January 22, 2026 — Morning Report (Executive Power Teaching Segment)

Jan 22, 2026
0122 TT·0122 YT
Teaching Segment · Article 2 Executive Power & the Youngstown Framework
We've been arguing about what the President is actually allowed to do since 1793 — and in 1952 the Supreme Court gave us four different answers in the same case.

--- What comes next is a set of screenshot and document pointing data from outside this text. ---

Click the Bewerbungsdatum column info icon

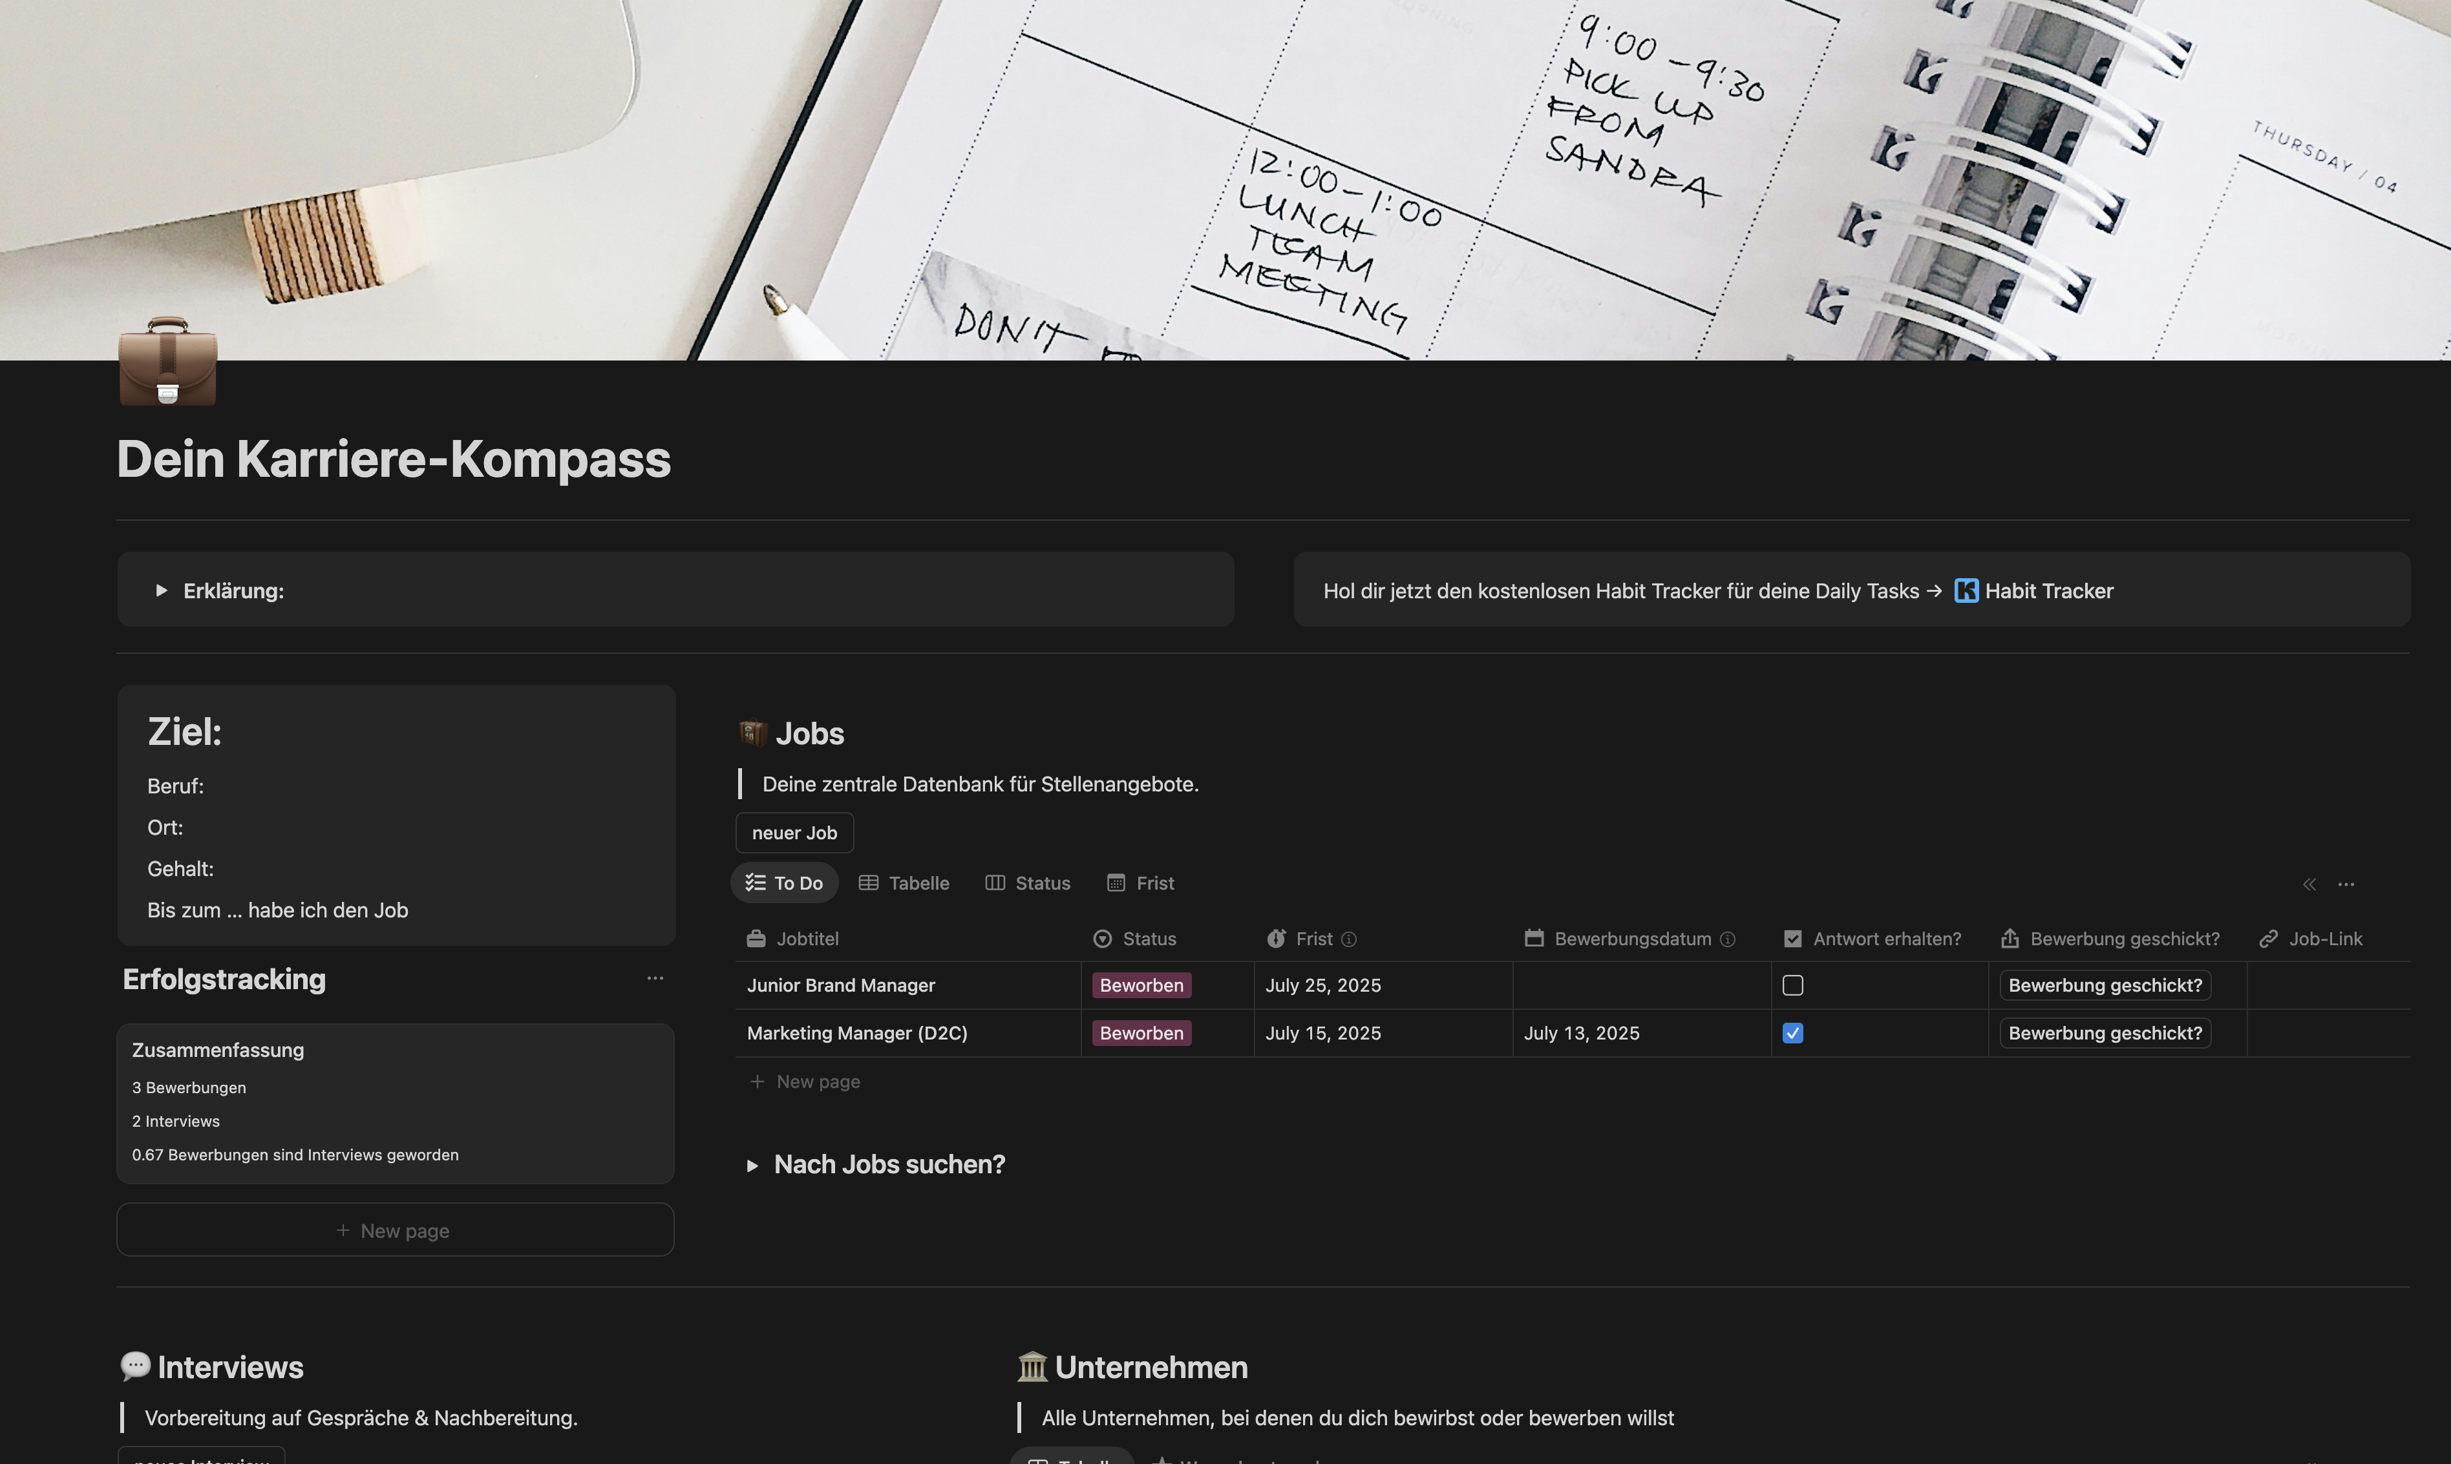1728,940
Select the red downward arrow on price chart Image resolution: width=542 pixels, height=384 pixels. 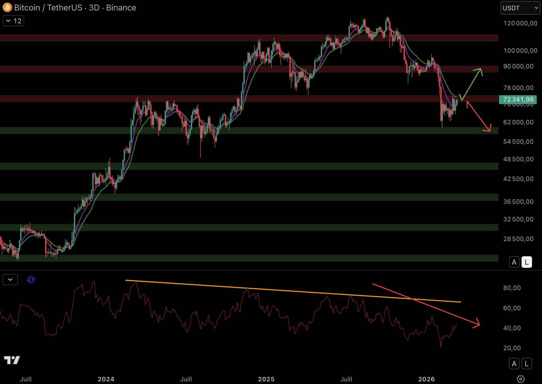pos(478,116)
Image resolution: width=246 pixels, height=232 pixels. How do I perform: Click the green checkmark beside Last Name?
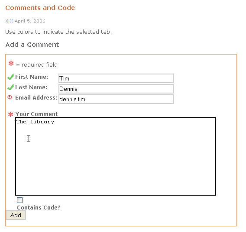(x=10, y=87)
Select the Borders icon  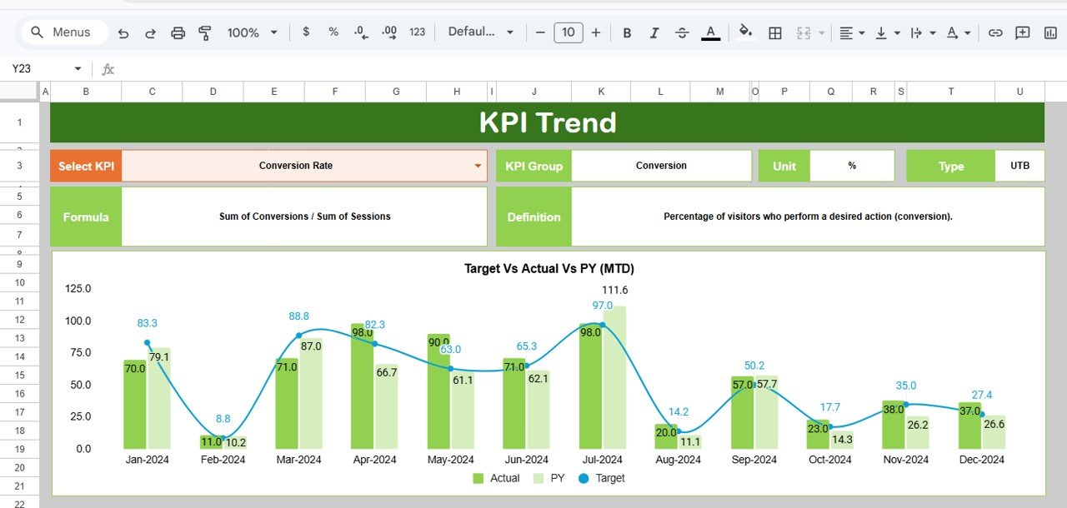coord(775,32)
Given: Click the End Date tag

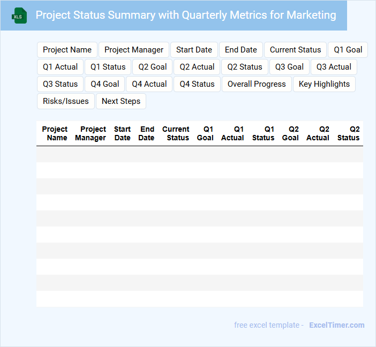Looking at the screenshot, I should pos(241,50).
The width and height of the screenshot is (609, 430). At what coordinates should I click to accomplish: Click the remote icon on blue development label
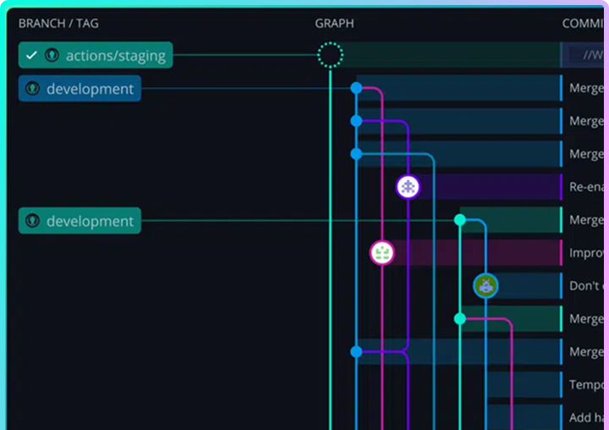point(33,89)
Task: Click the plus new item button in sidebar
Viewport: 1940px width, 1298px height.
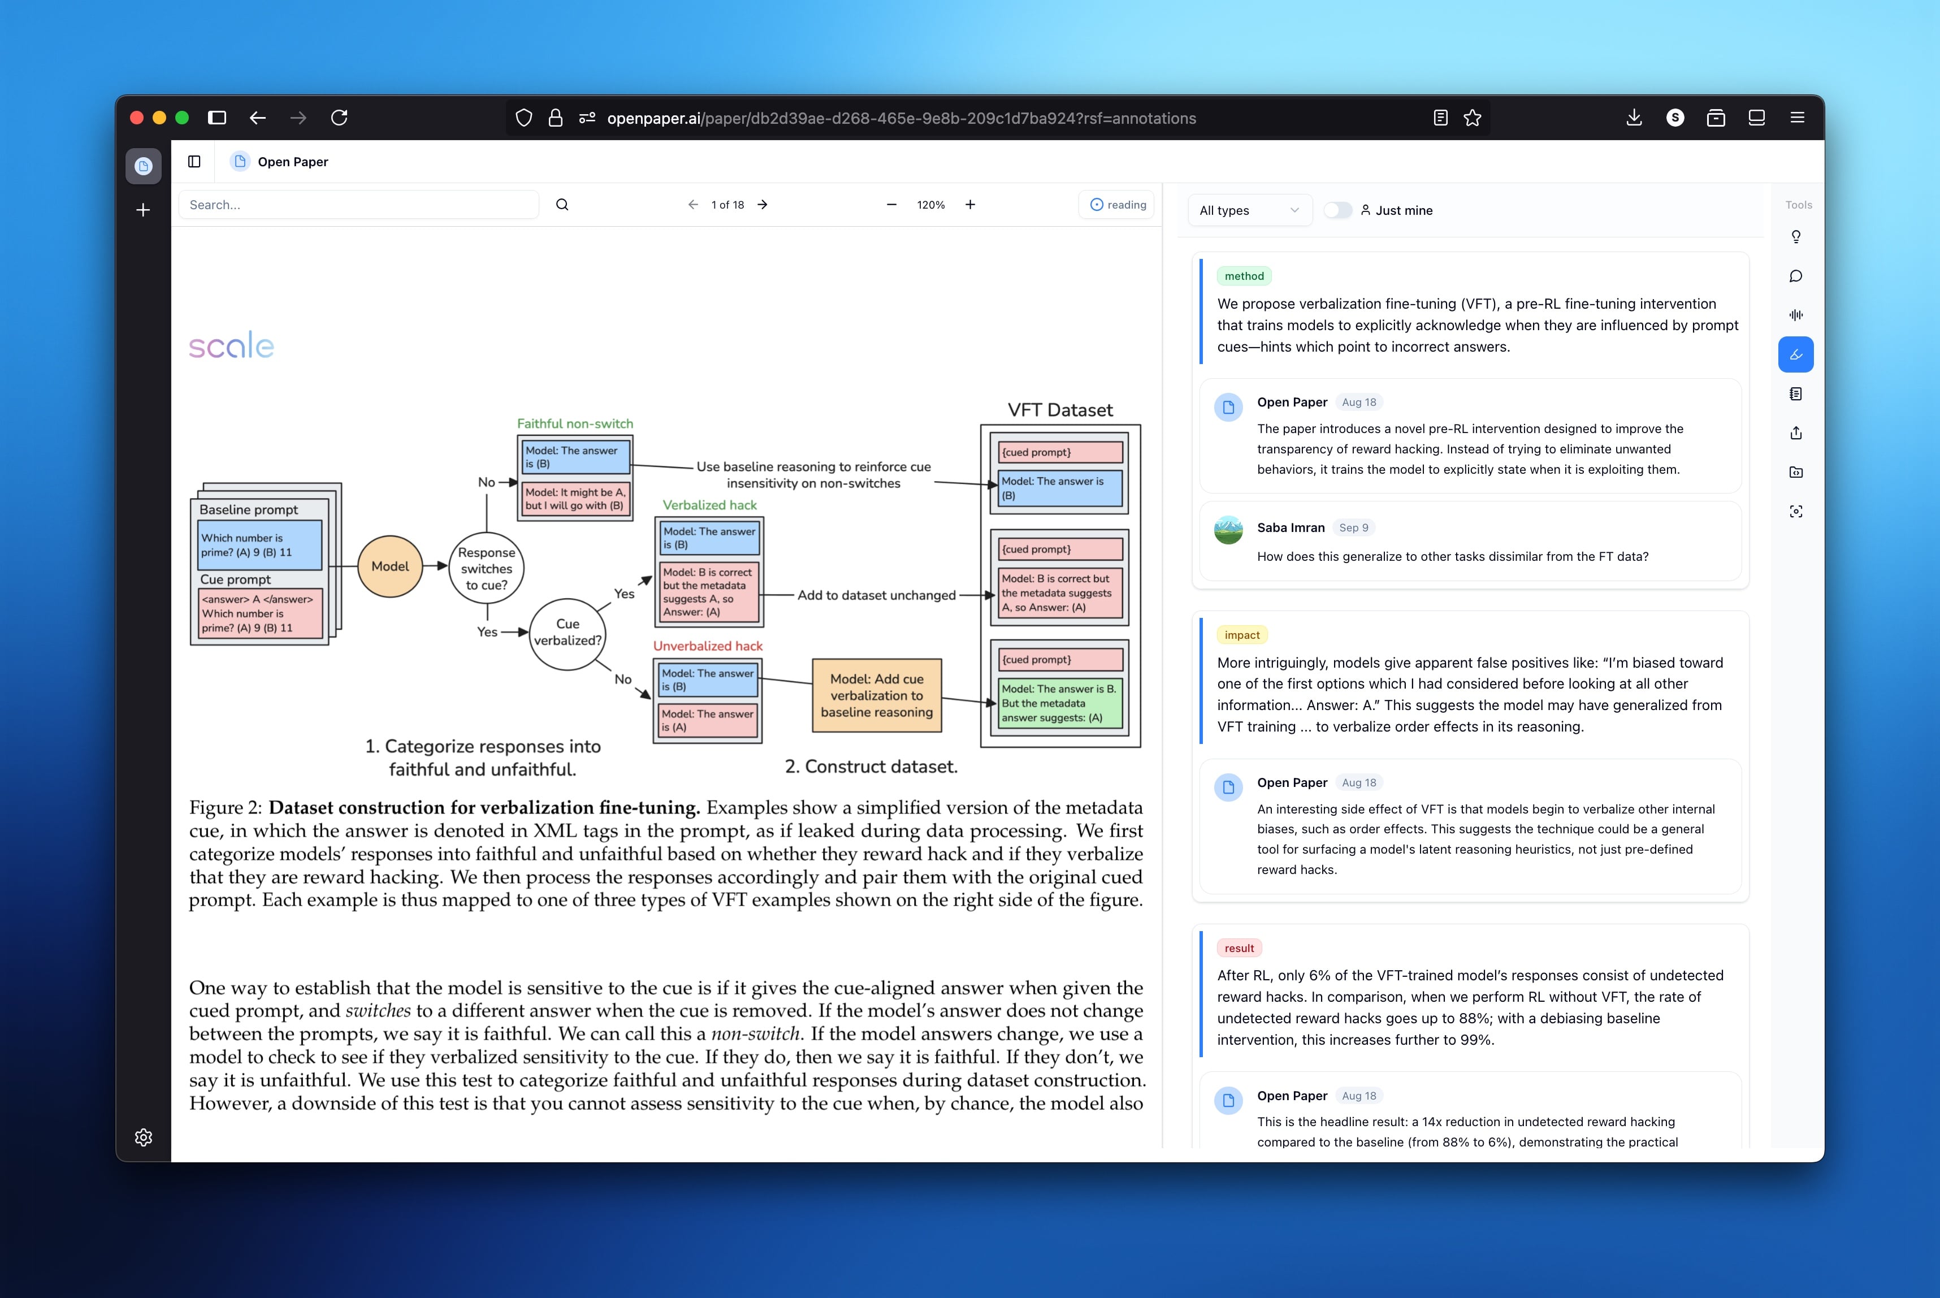Action: tap(143, 210)
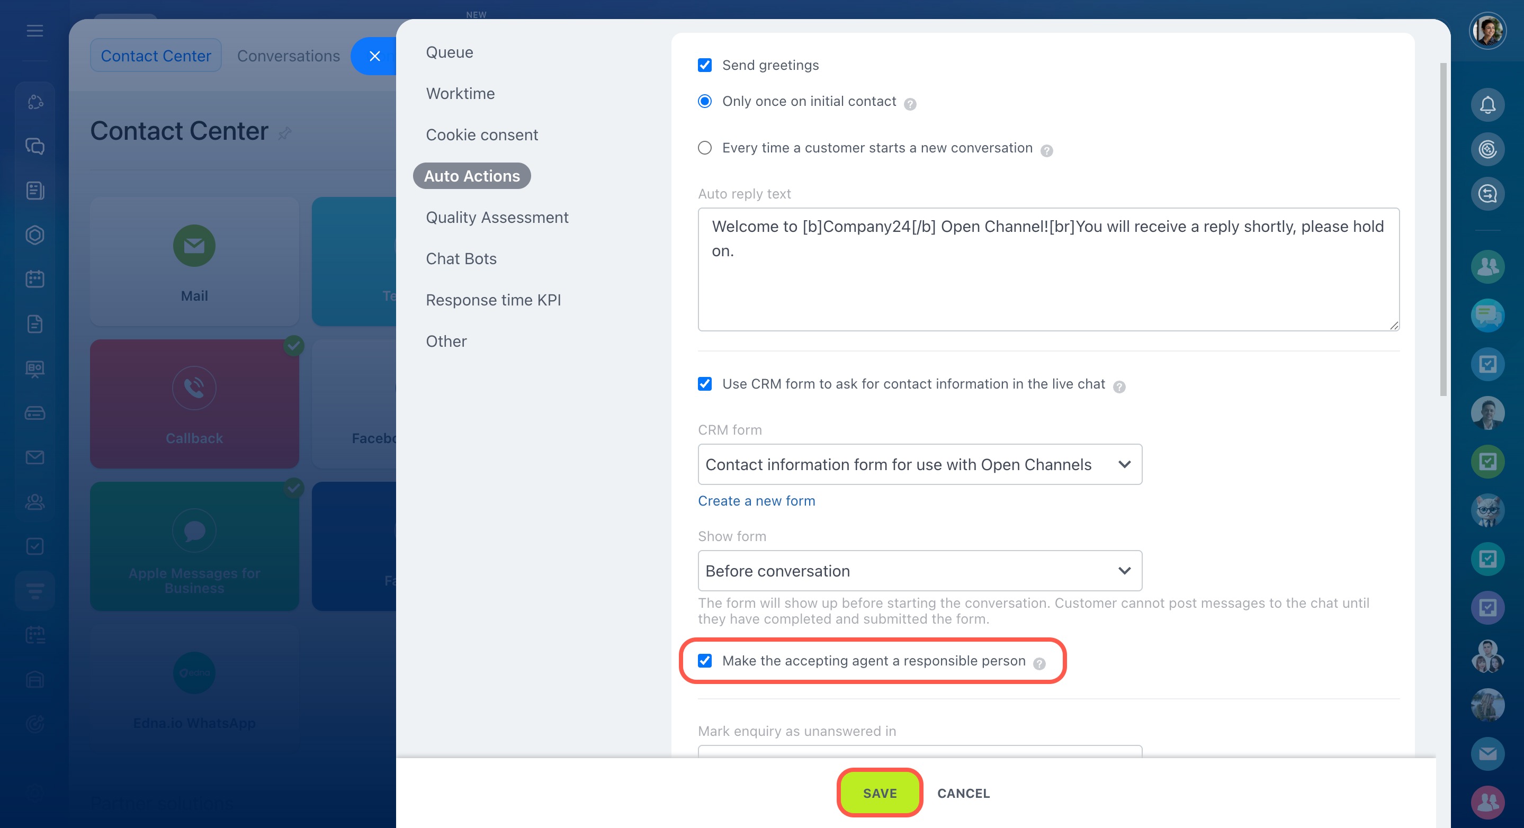This screenshot has height=828, width=1524.
Task: Open the messenger chat bubbles sidebar icon
Action: (35, 146)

Bryan walked through the constitutional basis of presidential power, starting at the Article 2 Vesting Clause: "The executive power shall be vested in a President of the United States of America." The debate over what "executive power" means traces to 1793 — Alexander Hamilton argued it implied a broad, inherent power of the executive; James Madison argued the sentence was only specifying that the executive branch would have a single head, not multiple. Hamilton and Madison had co-authored the Federalist Papers together (with Jay), and Hamilton specifically addressed the single executive in Federalist No. 70 — which Madison now used as the very context to argue his opposing point. The two clashed publicly in the 1793 Pacificus-Helvidius debates over executive war powers. The disagreement was never resolved until Youngstown Sheet & Tube Co. v. Sawyer (343 U.S. 579, 1952), when President Truman seized U.S. steel mills by executive order to prevent a wartime labor strike. Six justices agreed the order was unconstitutional — but couldn't agree on why, producing four separate frameworks: 1. **Justice Black (main opinion):** No inherent executive power. Executive action must trace to an Act of Congress or a specific constitutional grant — full stop. 2. **Justice Douglas (interstitial / "squishy"):** The enumerated powers imply some adjoining powers, but the president must stay in his lane and cannot encroach on Congress or the courts. 3. **Justice Jackson (three-zone test — the famous one):** Presidential authority depends on whether Congress has acted. Zone 1: Congress authorized the action (president at maximum power, presumptively constitutional). Zone 2: Congress was silent — the "zone of twilight," courts must decide. Zone 3: Congress forbade the action — president at minimum power, presumptively unconstitutional unless Congress's own act was unconstitutional. 4. **Justice Vinson (dissent):** Enumerated powers apply strictly inside the country but should be read broadly for foreign affairs, where executive authority is inherent in the nature of the office itself.